Tradisi Pacu Jalur Berasal dari Rantau Kuantan, Riau
Inilah salah satu hal yang ditegaskan dalam artikel yang ditulis oleh Edi Susrianto Indra Putra dalam jurnal terbitan FKIP Universitas Islam Indragiri. Mengutip buku Masyarakat Melayu di Riau karya UU Hamidy (1982), Tradisi Pacu Jalur sama tuanya dengan dengan masyarakat  Rantau Kuantan lainnya seperti silat, batobo, randai, rarak, dan kayat. Masyarakat Rantau Kuantan sendiri merupakan masyarakat Melayu yang saat ini menetap di Kabupaten Kuantan Singingi, Propinsi Riau di pesisir Timur Pulau Sumatra.
Meski demikian, Tradisi Pacu Jalur baru mulai populer pada awal tahun 1900. Saat itupun, bentuk Jalur belum seindah saat ini sebab yang dipacukan masyarakat adalah perahu besar yang bisa dipakai oleh penduduk untuk pengangkutan hasil bumi. Perahu tersebut cukup besar dan dapat memuat kurang lebih 40 orang pendayung.

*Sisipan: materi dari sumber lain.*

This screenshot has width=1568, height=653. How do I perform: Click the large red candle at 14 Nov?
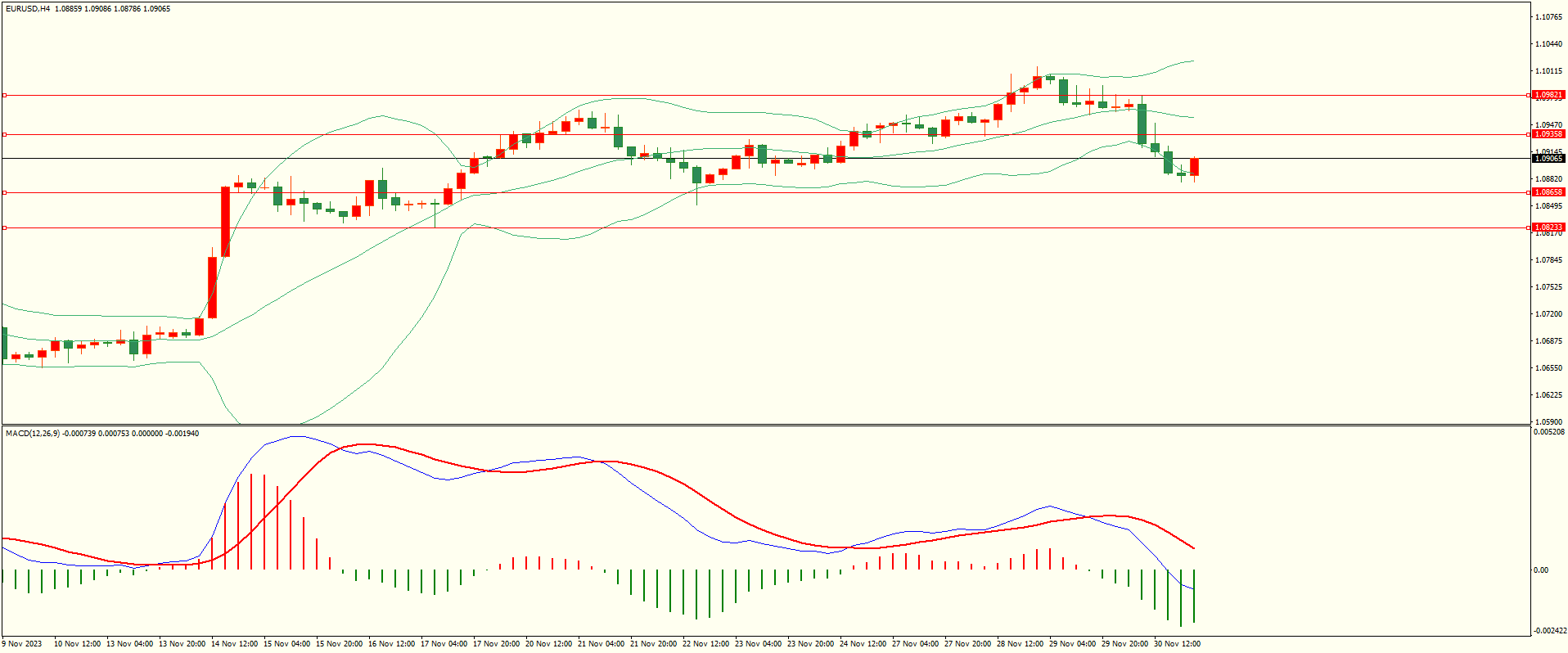pos(225,221)
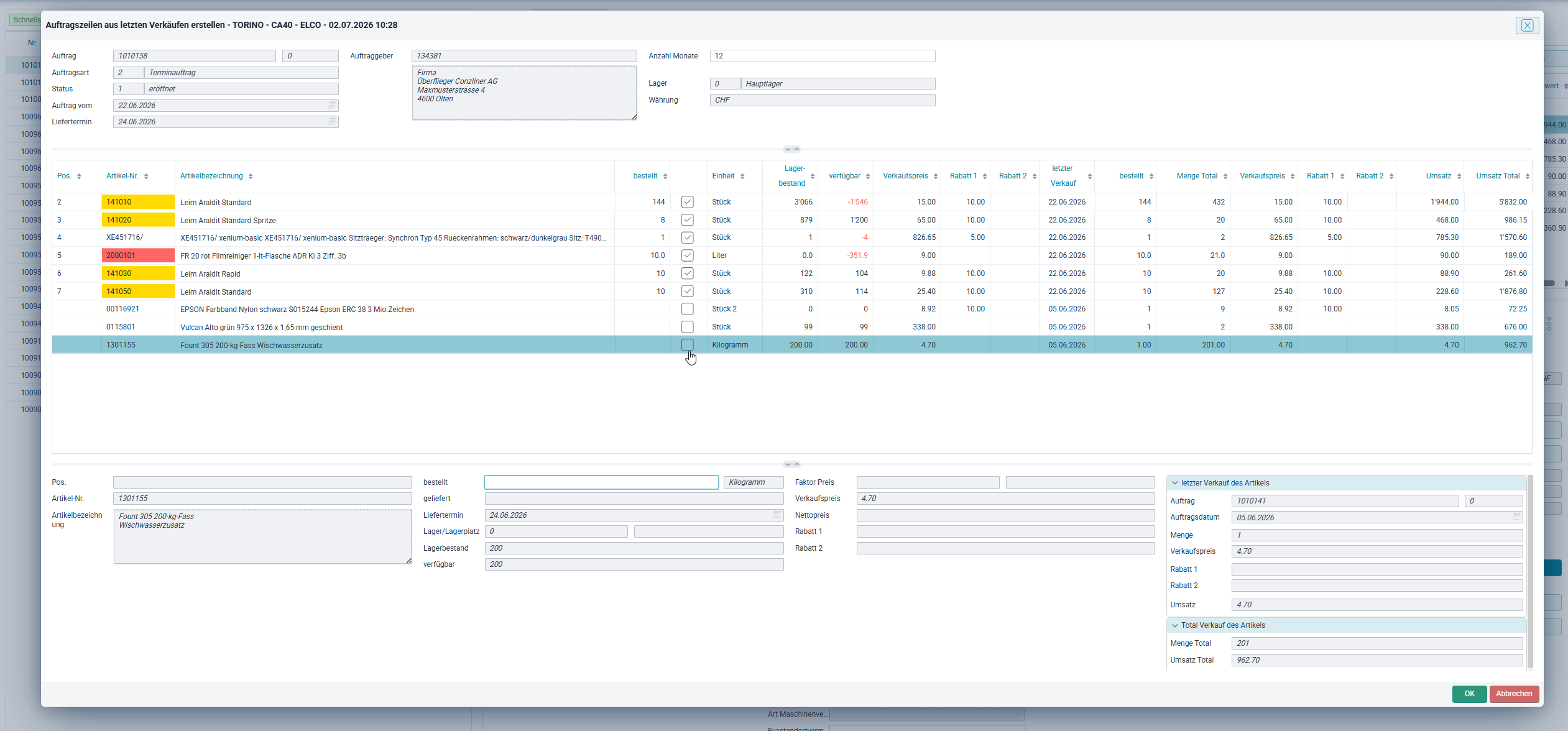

Memperingati Hari Besar Islam
Lalu kapan Tradisi Pacu Jalur ini digelar? Jalur ini dipacukan oleh masyarakat di desa-desa sepanjang batang Kuantan, terutama pada waktu merayakan hari-hari besar Islam, seperti Maulid Nabi Muhammad SAW, Idul Fitri, 1 Muaharam, dan sebagainya. Pada awalnya Pacu Jalur ini tidak diberi hadiah tetapi hanya untuk merayakan hari-hari besar tersebut. Setelah pacu berakhir, acara akan dilanjutkan dengan makan bersama dengan hidangan khas masyarakat.